Collected data entries

>>>>

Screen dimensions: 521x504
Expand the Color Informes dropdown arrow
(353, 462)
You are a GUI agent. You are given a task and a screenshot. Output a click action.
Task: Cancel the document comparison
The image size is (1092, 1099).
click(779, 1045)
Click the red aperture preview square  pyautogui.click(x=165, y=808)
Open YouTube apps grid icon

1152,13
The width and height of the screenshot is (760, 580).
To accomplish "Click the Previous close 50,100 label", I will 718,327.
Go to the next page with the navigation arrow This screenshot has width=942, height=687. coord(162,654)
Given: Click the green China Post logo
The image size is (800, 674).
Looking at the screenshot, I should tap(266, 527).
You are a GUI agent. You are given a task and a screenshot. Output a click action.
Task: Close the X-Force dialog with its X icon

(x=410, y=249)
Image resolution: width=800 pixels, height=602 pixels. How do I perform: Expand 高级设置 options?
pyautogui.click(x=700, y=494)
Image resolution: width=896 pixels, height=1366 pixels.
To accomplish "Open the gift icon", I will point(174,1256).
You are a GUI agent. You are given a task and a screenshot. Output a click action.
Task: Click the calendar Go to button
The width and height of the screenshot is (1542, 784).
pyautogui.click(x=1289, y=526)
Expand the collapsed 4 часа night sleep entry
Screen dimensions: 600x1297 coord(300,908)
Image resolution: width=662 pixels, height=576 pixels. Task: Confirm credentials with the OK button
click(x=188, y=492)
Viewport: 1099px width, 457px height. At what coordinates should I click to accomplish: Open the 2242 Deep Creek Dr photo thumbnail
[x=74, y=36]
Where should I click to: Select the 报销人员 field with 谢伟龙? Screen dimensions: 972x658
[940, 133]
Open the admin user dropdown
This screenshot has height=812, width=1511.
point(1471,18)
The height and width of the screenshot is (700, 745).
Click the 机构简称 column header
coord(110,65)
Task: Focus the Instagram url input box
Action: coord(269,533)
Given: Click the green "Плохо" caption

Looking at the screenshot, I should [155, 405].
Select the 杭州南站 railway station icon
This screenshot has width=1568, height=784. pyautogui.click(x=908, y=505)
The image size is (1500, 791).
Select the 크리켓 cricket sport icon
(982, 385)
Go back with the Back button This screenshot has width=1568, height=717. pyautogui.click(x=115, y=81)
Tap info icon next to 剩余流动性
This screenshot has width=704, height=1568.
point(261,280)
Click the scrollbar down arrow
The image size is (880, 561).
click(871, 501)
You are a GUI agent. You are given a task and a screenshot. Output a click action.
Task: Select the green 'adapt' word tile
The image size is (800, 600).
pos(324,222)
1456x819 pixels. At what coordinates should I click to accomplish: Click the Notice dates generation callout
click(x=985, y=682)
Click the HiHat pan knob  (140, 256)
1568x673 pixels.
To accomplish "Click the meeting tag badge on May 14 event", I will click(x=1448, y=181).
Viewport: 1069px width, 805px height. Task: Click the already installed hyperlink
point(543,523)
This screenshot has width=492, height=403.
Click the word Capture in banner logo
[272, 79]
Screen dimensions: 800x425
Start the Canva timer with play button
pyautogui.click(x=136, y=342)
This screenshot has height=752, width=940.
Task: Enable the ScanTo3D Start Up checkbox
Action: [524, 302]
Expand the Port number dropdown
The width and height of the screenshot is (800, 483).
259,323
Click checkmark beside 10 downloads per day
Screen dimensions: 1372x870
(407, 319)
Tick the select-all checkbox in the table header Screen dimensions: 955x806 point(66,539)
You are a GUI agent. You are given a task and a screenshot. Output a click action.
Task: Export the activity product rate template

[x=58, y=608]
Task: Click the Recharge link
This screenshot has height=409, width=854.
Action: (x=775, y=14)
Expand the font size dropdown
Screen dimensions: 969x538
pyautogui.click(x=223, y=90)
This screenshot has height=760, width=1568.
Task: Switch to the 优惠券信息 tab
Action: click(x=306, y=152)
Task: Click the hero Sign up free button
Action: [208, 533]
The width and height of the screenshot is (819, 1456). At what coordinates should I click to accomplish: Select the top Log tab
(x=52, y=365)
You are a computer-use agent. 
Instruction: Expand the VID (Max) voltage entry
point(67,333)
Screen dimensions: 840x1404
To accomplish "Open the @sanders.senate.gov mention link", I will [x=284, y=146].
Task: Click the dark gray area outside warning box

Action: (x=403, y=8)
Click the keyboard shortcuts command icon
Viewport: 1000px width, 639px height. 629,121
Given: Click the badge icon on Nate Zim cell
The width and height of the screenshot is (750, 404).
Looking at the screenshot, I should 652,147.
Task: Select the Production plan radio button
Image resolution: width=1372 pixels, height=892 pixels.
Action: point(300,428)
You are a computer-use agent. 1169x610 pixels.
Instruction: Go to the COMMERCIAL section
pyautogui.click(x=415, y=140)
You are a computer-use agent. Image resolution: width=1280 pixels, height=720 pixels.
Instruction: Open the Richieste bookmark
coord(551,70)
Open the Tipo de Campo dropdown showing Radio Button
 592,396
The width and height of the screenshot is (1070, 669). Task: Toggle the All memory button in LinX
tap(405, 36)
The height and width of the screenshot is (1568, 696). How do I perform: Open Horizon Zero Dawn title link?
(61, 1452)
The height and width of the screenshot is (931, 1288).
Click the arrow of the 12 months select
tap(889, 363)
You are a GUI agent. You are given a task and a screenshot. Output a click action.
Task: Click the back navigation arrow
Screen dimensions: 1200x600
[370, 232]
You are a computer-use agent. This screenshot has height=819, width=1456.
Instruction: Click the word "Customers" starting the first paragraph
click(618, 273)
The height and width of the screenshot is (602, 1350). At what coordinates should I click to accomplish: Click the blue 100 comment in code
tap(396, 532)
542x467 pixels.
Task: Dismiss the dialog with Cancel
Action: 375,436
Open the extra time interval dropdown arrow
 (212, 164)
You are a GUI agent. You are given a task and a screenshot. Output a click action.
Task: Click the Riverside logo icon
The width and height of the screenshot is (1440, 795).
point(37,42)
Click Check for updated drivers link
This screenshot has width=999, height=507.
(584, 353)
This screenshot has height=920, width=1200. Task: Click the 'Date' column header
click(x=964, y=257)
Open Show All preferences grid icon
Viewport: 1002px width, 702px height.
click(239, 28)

<<<<

Assignment >> The data should be written out again in full, exactly as it stands.

Response area >>
Screen dimensions: 521x504
Expand the Color Informes dropdown arrow
(353, 462)
You are a GUI agent. You are given a task and a screenshot. Output a click action.
Task: Cancel the document comparison
The image size is (1092, 1099).
click(779, 1045)
Click the red aperture preview square  pyautogui.click(x=165, y=808)
Open YouTube apps grid icon

1152,13
The width and height of the screenshot is (760, 580).
To accomplish "Click the Previous close 50,100 label", I will 718,327.
Go to the next page with the navigation arrow This screenshot has width=942, height=687. coord(162,654)
Given: Click the green China Post logo
The image size is (800, 674).
Looking at the screenshot, I should tap(266, 527).
You are a GUI agent. You are given a task and a screenshot. Output a click action.
Task: Close the X-Force dialog with its X icon

(x=410, y=249)
Image resolution: width=800 pixels, height=602 pixels. How do I perform: Expand 高级设置 options?
pyautogui.click(x=700, y=494)
Image resolution: width=896 pixels, height=1366 pixels.
To accomplish "Open the gift icon", I will point(174,1256).
You are a GUI agent. You are given a task and a screenshot. Output a click action.
Task: Click the calendar Go to button
The width and height of the screenshot is (1542, 784).
pyautogui.click(x=1289, y=526)
Expand the collapsed 4 часа night sleep entry
Screen dimensions: 600x1297 coord(300,908)
Image resolution: width=662 pixels, height=576 pixels. Task: Confirm credentials with the OK button
click(x=188, y=492)
Viewport: 1099px width, 457px height. At what coordinates should I click to accomplish: Open the 2242 Deep Creek Dr photo thumbnail
[x=74, y=36]
Where should I click to: Select the 报销人员 field with 谢伟龙? Screen dimensions: 972x658
[940, 133]
Open the admin user dropdown
This screenshot has height=812, width=1511.
point(1471,18)
The height and width of the screenshot is (700, 745).
Click the 机构简称 column header
coord(110,65)
Task: Focus the Instagram url input box
Action: coord(269,533)
Given: Click the green "Плохо" caption

Looking at the screenshot, I should [155, 405].
Select the 杭州南站 railway station icon
This screenshot has width=1568, height=784. pyautogui.click(x=908, y=505)
The image size is (1500, 791).
Select the 크리켓 cricket sport icon
(982, 385)
Go back with the Back button This screenshot has width=1568, height=717. pyautogui.click(x=115, y=81)
Tap info icon next to 剩余流动性
This screenshot has width=704, height=1568.
point(261,280)
Click the scrollbar down arrow
The image size is (880, 561).
click(871, 501)
You are a GUI agent. You are given a task and a screenshot. Output a click action.
Task: Select the green 'adapt' word tile
The image size is (800, 600).
pos(324,222)
1456x819 pixels. At what coordinates should I click to accomplish: Click the Notice dates generation callout
click(x=985, y=682)
Click the HiHat pan knob  (140, 256)
1568x673 pixels.
To accomplish "Click the meeting tag badge on May 14 event", I will click(x=1448, y=181).
Viewport: 1069px width, 805px height. Task: Click the already installed hyperlink
point(543,523)
This screenshot has width=492, height=403.
Click the word Capture in banner logo
[272, 79]
Screen dimensions: 800x425
Start the Canva timer with play button
pyautogui.click(x=136, y=342)
This screenshot has height=752, width=940.
Task: Enable the ScanTo3D Start Up checkbox
Action: [524, 302]
Expand the Port number dropdown
The width and height of the screenshot is (800, 483).
259,323
Click checkmark beside 10 downloads per day
Screen dimensions: 1372x870
(407, 319)
Tick the select-all checkbox in the table header Screen dimensions: 955x806 point(66,539)
You are a GUI agent. You are given a task and a screenshot. Output a click action.
Task: Export the activity product rate template

[x=58, y=608]
Task: Click the Recharge link
This screenshot has height=409, width=854.
Action: (x=775, y=14)
Expand the font size dropdown
Screen dimensions: 969x538
pyautogui.click(x=223, y=90)
This screenshot has height=760, width=1568.
Task: Switch to the 优惠券信息 tab
Action: click(x=306, y=152)
Task: Click the hero Sign up free button
Action: [208, 533]
The width and height of the screenshot is (819, 1456). At what coordinates should I click to accomplish: Select the top Log tab
(x=52, y=365)
You are a computer-use agent. 
Instruction: Expand the VID (Max) voltage entry
point(67,333)
Screen dimensions: 840x1404
To accomplish "Open the @sanders.senate.gov mention link", I will [x=284, y=146].
Task: Click the dark gray area outside warning box

Action: (x=403, y=8)
Click the keyboard shortcuts command icon
Viewport: 1000px width, 639px height. 629,121
Given: Click the badge icon on Nate Zim cell
The width and height of the screenshot is (750, 404).
Looking at the screenshot, I should 652,147.
Task: Select the Production plan radio button
Image resolution: width=1372 pixels, height=892 pixels.
Action: point(300,428)
You are a computer-use agent. 1169x610 pixels.
Instruction: Go to the COMMERCIAL section
pyautogui.click(x=415, y=140)
You are a computer-use agent. Image resolution: width=1280 pixels, height=720 pixels.
Instruction: Open the Richieste bookmark
coord(551,70)
Open the Tipo de Campo dropdown showing Radio Button
 592,396
The width and height of the screenshot is (1070, 669). Task: Toggle the All memory button in LinX
tap(405, 36)
The height and width of the screenshot is (1568, 696). How do I perform: Open Horizon Zero Dawn title link?
(61, 1452)
The height and width of the screenshot is (931, 1288).
Click the arrow of the 12 months select
tap(889, 363)
You are a GUI agent. You are given a task and a screenshot. Output a click action.
Task: Click the back navigation arrow
Screen dimensions: 1200x600
[370, 232]
You are a computer-use agent. This screenshot has height=819, width=1456.
Instruction: Click the word "Customers" starting the first paragraph
click(618, 273)
The height and width of the screenshot is (602, 1350). At what coordinates should I click to accomplish: Click the blue 100 comment in code
tap(396, 532)
542x467 pixels.
Task: Dismiss the dialog with Cancel
Action: 375,436
Open the extra time interval dropdown arrow
 (212, 164)
You are a GUI agent. You are given a task and a screenshot. Output a click action.
Task: Click the Riverside logo icon
The width and height of the screenshot is (1440, 795).
point(37,42)
Click Check for updated drivers link
This screenshot has width=999, height=507.
(584, 353)
This screenshot has height=920, width=1200. Task: Click the 'Date' column header
click(x=964, y=257)
Open Show All preferences grid icon
Viewport: 1002px width, 702px height.
click(239, 28)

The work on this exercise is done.